# Blocked



## Bluehawk (May 29, 2009)

I like this new format, and especially the notifications that are sent.

For some reason, whenever I respond to a notice of reply to a subscribed thread, I get an announcement that I am not authorized to view the posts.

Am I doing something wrong?


----------



## evangilder (May 29, 2009)

Hmmm, I don't subscribe to any threads, so I am not sure what is happening here. I will take a look at your user settings.


----------



## Gnomey (May 29, 2009)

Doesn't sound like it. There shouldn't be any problems doing things the way you are describing. Can you access posts directly from the forum without difficulties? (I take it you can)


----------



## Bluehawk (May 29, 2009)

Gnomey said:


> Doesn't sound like it. There shouldn't be any problems doing things the way you are describing. Can you access posts directly from the forum without difficulties? (I take it you can)
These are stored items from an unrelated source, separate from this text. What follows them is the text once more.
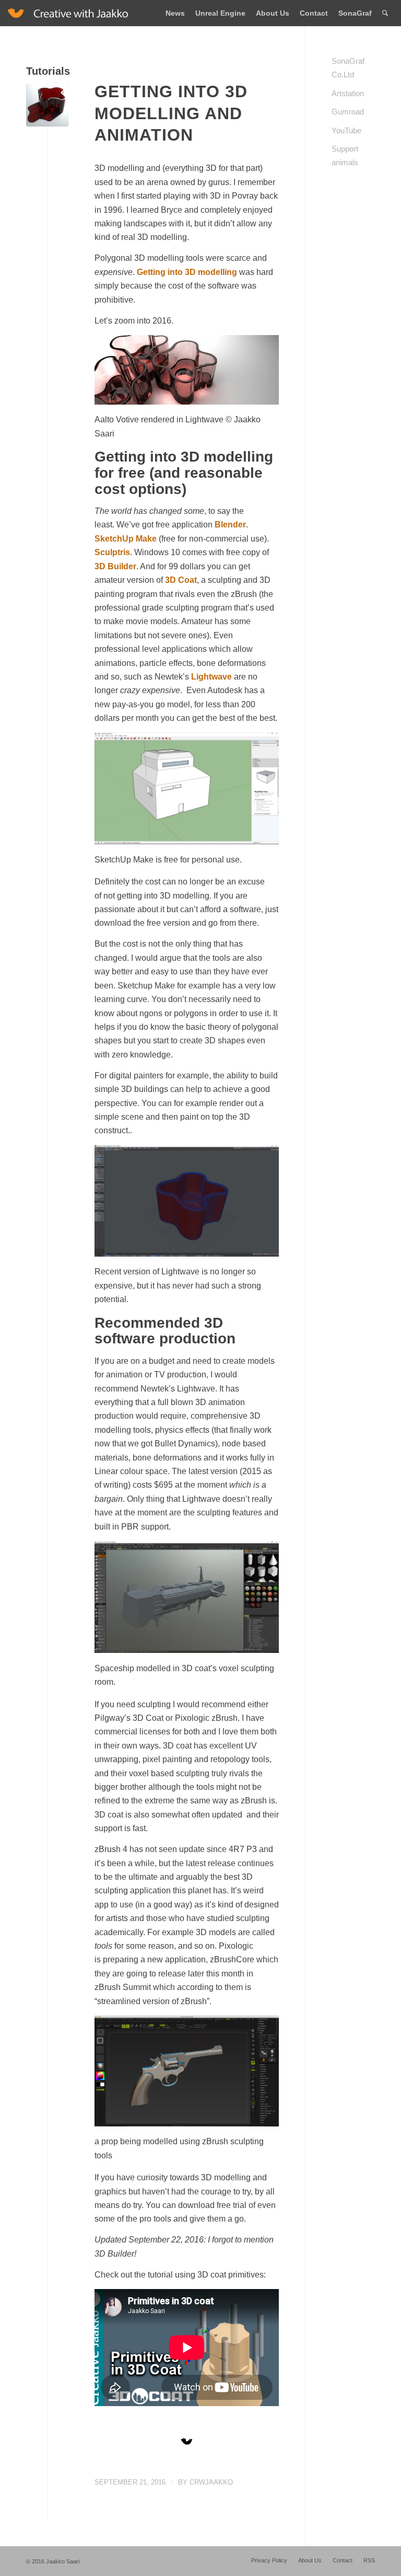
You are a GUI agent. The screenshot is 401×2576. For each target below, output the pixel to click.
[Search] (385, 13)
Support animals (345, 155)
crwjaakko (211, 2482)
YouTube (346, 130)
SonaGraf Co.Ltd (348, 67)
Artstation (348, 93)
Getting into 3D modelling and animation (171, 113)
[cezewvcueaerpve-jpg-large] (47, 105)
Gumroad (348, 111)
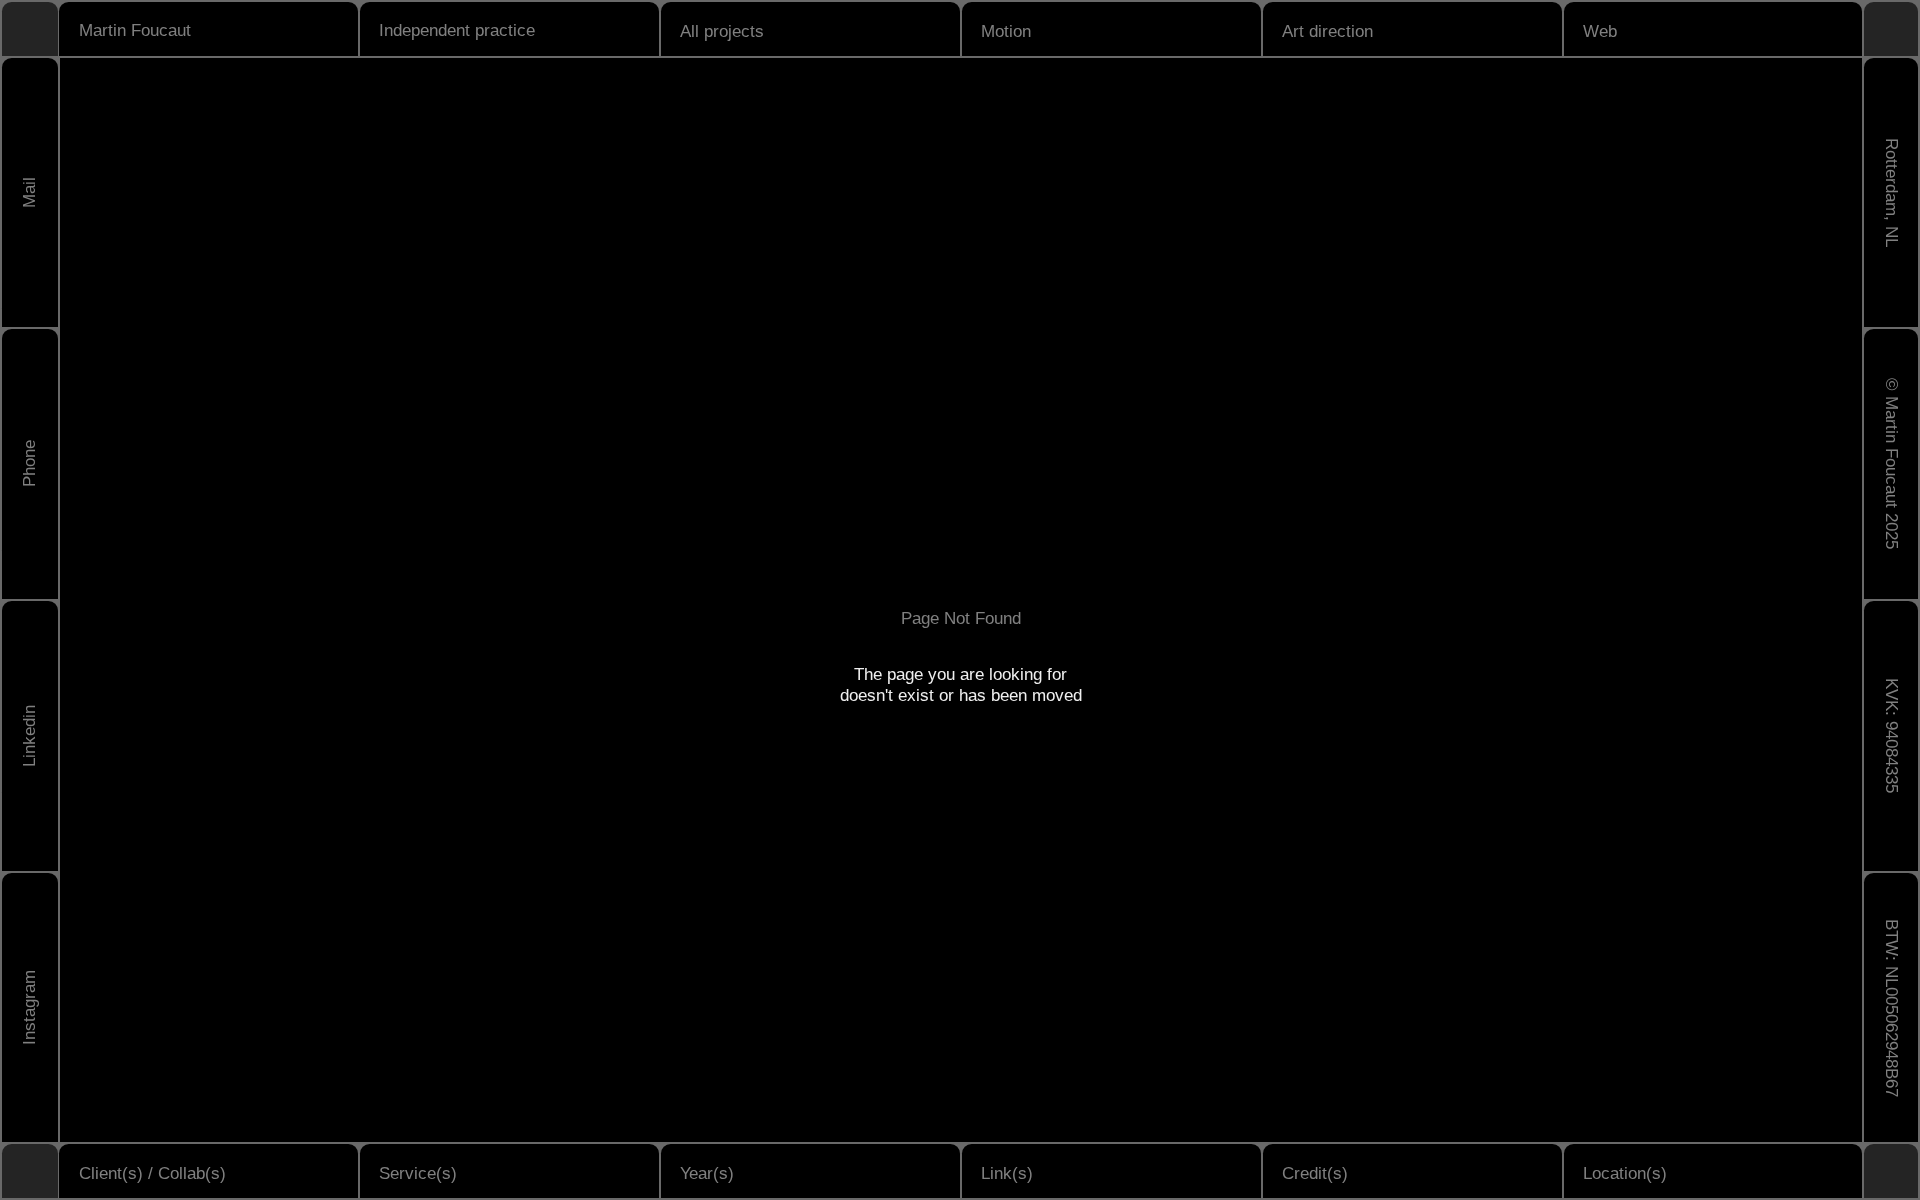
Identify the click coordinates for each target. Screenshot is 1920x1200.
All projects (722, 31)
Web (1600, 31)
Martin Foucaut (135, 30)
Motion (1006, 31)
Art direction (1327, 31)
Yes, I can access posts, and reply to them, IF I go to the forums home page/menu and sort through.

However, in THIS case, this thread and post, I WAS able to come directly to it!

That's what seems odd to me when I get that non-authorization notice... and is what makes me think I have done or not done something I should or shouldn't have.

Anyhow, the place looks great - thanks to whoever did that.


----------



## Bluehawk (May 30, 2009)

Here is what I get whenever I receive notice of a thread response, and then attempt to access that thread:
-------
Bluehawk, you do not have permission to access this page. This could be due to one of several reasons:

Your user account may not have sufficient privileges to access this page. Are you trying to edit someone else's post, access administrative features or some other privileged system?
If you are trying to post, the administrator may have disabled your account, or it may be awaiting activation.
Log Out Home
----------

???


----------